* Excerpted text
This clinical trial aimed to compare the effectiveness of a herbal cream formulation combining C. officinalis, G. glabra, C. longa, and F. parviflora. In this study, the SCORAD Questionnaire was used to evaluate the response to treatment, and the VAS Questionnaire was used to assess patient satisfaction and pain levels. The results showed that both mometasone and the herbal combination were effective in treating patients. However, the group treated with mometasone demonstrated significantly better results in both treatment response rate and patient satisfaction rate at weeks 8 and 16.
Therefore, it can be concluded that while the herbal combination provided a good therapeutic response in patients with atopic dermatitis, it was less effective than mometasone. This may be attributed to the use of mometasone, a corticosteroid with average potency, in the control group. Another reason could be the low dosage of the herbal medicine, as participants applied the compound only once daily to the target area. Although various topical herbal products for eczema containing C. officinalis, C. longa, or G. glabra individually are available on the market, we propose using all four together to harness their cumulative anti-inflammatory and anti-eczema effects.
Another study by Iraji et al. compared the effectiveness of F. officinalis and Silymarin with mometasone for the treatment of eczema. Their results indicated that the reduction in the SCORAD score was significant in both groups, but no significant difference was observed between them (21). The difference in results can be attributed to the different ingredients used.
Our study was not without limitations. The most important limitation was the small size of our study population, and it is recommended that future studies involve a larger population. Additionally, due to the uncomplicated nature of the herbal compounds used in our study, future research should focus on using these drugs in higher doses and for a longer duration to determine their long-term results and effectiveness.
5.1. Conclusions
In conclusion, our study confirms the acceptable effectiveness of both mometasone and the herbal combination in treating atopic dermatitis. However, it is noteworthy that the herbal combination demonstrated significantly lower efficacy compared to mometasone. Given that the safety and efficacy of these medicinal plants and their topical uses have been proven in many studies, we suggest designing more clinical trials for cream formulations to enhance the safety and efficacy of these products.

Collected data
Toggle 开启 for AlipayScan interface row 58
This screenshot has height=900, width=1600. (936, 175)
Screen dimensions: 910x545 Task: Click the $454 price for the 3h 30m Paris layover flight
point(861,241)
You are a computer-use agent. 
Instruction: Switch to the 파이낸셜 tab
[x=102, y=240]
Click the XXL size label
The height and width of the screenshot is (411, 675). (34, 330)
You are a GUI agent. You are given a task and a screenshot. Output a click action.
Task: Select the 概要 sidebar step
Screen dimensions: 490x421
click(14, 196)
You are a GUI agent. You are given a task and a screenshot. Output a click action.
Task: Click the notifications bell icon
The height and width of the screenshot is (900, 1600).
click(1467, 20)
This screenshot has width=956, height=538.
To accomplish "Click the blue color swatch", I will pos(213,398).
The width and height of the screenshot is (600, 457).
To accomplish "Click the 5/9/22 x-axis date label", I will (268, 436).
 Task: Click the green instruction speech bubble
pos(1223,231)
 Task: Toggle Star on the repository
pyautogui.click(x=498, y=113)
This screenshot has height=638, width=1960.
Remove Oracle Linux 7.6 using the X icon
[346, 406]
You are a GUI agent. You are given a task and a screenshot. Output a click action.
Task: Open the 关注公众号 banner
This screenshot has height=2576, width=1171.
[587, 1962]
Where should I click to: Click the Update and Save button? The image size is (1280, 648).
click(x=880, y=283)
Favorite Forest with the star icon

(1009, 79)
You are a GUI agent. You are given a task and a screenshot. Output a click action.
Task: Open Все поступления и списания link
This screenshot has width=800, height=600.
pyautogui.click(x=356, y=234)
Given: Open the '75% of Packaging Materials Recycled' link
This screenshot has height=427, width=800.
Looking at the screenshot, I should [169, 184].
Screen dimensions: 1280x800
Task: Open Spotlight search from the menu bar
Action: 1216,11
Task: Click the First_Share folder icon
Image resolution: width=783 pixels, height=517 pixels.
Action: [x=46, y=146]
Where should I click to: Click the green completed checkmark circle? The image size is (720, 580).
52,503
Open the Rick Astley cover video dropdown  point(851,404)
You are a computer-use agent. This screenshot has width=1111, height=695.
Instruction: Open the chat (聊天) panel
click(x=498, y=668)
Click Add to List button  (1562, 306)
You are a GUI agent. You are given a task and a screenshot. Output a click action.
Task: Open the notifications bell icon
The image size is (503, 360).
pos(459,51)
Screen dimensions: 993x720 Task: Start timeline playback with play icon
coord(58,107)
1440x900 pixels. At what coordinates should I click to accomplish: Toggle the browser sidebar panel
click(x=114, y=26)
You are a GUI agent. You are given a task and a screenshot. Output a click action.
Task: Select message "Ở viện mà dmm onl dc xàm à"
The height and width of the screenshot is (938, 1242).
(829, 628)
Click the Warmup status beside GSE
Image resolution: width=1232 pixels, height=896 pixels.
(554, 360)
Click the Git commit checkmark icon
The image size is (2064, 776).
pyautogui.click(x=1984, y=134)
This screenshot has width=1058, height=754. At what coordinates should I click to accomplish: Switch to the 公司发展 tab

* Activities
- A) Name every plant species that the herbal cream excerpt says is combined in the trial's cream formulation.
- B) Echo the part of the herbal cream excerpt that opens with the words containing "Another study by" and closes with "results and effectiveness.".
- C) Rewrite the paragraph of the herbal cream excerpt beginning "Our study was not without limitations" as a short bulleted list that keeps its main points.
The listing is unrelated to the herbal cream excerpt.

* Responses per task
- A)
- C. officinalis
- G. glabra
- C. longa
- F. parviflora

- B)
Another study by Iraji et al. compared the effectiveness of F. officinalis and Silymarin with mometasone for the treatment of eczema. Their results indicated that the reduction in the SCORAD score was significant in both groups, but no significant difference was observed between them (21). The difference in results can be attributed to the different ingredients used.
Our study was not without limitations. The most important limitation was the small size of our study population, and it is recommended that future studies involve a larger population. Additionally, due to the uncomplicated nature of the herbal compounds used in our study, future research should focus on using these drugs in higher doses and for a longer duration to determine their long-term results and effectiveness.

- C)
- Main limitation: the study population was small, and future studies should involve a larger population.
- Because the herbal compounds were uncomplicated, future research should use these drugs at higher doses and for a longer duration to determine their long-term results and effectiveness.